Unlike a typical home loan, a reverse mortgage is often taken out by people who already own a home. In essence, it allows equity in the home to be unlocked and used on other expenses. Therefore, buying a home with a reverse mortgage is not technically possible.
Given you are only allowed to borrow a relatively small proportion of your home’s value, it may be difficult to buy a new home for a family member using money from a reverse mortgage. While borrowing to invest is sometimes possible, it comes with the warning that your home could be put at risk. Instead, reverse mortgages are generally designed for costs like medical expenses and renovations.
What is a reverse mortgage?
A reverse mortgage is a type of loan usually used by people aged over 60that allows them to access funds without needing to sell their home. The borrower does not need to have an income to qualify for a reverse mortgage.

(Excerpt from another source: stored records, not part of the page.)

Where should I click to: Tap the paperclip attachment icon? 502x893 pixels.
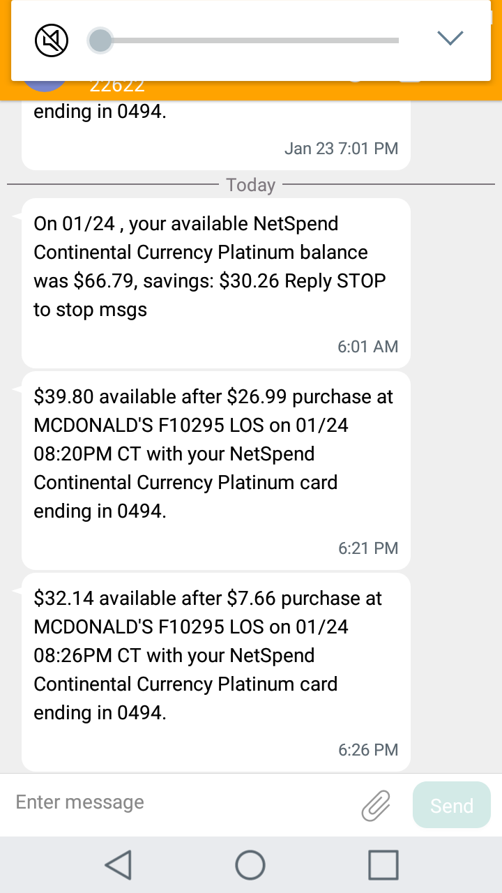point(376,806)
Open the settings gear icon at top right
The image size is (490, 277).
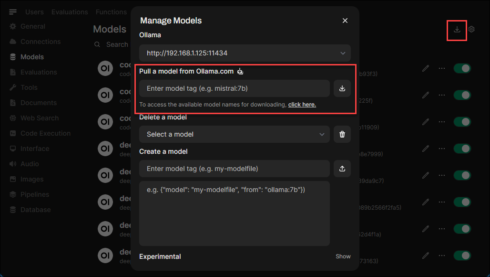pyautogui.click(x=471, y=30)
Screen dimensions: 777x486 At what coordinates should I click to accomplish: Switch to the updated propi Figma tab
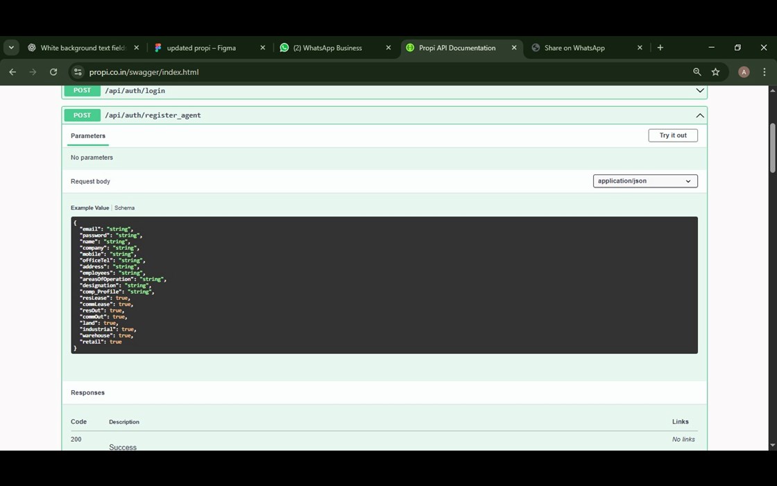point(201,48)
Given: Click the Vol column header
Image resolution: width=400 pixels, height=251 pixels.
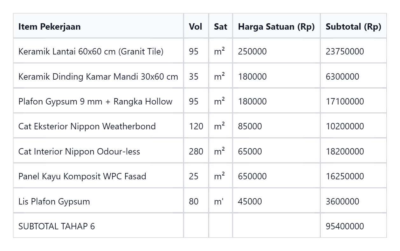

The amount that can be borrowed depends on the value of the property and the borrower’s age. The money is repaid when the home is sold.
Although borrowers are charged interest on reverse mortgages, they do not need to make repayments. The interest accumulates and gets added to the principal. If the owner dies, then their family must repay the reverse mortgage fully from the estate. Sometimes an owner may wish to sell the house, possibly to relocate to another place or an aged care home. In this scenario, the loan must be fully repaid.
Reverse mortgage risks
Reverse mortgages carry several risks and shouldn’t be entered into without doing research. Interest and fees can add up quickly and over time, the interest may outweigh the equity. It’s often worth getting financial or legal advice before applying for a reverse mortgage.